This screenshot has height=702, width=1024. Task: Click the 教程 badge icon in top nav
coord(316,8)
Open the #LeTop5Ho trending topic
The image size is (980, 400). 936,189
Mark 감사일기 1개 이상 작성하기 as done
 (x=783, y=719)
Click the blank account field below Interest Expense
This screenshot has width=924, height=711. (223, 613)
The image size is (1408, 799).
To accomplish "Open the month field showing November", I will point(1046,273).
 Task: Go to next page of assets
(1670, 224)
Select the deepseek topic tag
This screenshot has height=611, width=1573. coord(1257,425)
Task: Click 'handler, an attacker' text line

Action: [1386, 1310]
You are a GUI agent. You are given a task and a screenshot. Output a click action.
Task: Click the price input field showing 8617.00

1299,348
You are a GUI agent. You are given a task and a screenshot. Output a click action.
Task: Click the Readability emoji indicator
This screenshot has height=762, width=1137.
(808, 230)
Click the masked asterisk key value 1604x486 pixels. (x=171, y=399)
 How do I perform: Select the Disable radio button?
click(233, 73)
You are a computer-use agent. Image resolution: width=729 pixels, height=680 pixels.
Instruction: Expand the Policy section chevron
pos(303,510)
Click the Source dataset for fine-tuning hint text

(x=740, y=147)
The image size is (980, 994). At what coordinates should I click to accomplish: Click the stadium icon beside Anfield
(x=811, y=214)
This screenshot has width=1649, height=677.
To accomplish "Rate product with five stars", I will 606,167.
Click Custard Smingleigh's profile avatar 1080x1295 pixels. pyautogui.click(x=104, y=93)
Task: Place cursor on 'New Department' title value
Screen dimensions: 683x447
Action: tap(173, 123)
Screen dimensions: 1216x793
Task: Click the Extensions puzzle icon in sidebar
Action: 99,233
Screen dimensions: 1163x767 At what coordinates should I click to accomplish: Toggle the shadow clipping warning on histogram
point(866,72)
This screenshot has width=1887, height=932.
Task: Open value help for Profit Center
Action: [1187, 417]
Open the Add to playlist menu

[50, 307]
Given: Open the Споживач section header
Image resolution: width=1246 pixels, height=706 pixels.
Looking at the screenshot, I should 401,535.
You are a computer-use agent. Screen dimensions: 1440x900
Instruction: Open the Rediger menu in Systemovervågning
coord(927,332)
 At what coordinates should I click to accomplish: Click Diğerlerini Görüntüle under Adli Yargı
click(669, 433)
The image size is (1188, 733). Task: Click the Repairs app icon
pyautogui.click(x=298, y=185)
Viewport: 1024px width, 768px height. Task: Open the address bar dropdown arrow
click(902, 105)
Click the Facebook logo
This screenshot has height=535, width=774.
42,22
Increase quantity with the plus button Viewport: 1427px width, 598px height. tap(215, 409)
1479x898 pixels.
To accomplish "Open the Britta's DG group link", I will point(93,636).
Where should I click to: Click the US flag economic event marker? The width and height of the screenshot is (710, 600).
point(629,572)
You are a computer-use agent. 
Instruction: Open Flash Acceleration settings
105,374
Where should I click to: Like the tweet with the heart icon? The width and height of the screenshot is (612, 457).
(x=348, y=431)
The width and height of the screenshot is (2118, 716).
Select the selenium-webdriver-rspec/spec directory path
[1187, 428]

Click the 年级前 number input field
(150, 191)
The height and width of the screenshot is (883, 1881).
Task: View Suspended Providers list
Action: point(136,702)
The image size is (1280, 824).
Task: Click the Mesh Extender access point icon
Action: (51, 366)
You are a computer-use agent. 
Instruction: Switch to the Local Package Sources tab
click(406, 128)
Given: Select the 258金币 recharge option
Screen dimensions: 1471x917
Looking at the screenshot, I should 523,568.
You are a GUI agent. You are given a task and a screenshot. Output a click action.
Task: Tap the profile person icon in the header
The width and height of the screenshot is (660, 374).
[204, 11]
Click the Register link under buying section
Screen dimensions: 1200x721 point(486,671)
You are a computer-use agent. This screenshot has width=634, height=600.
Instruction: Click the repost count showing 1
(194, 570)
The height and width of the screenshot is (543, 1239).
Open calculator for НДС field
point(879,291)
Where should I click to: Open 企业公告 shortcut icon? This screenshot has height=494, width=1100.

#### YOUR GOAL:
Reading the records above, count the lines that include "will" and say only how many.

#### TASK RESPONSE:
3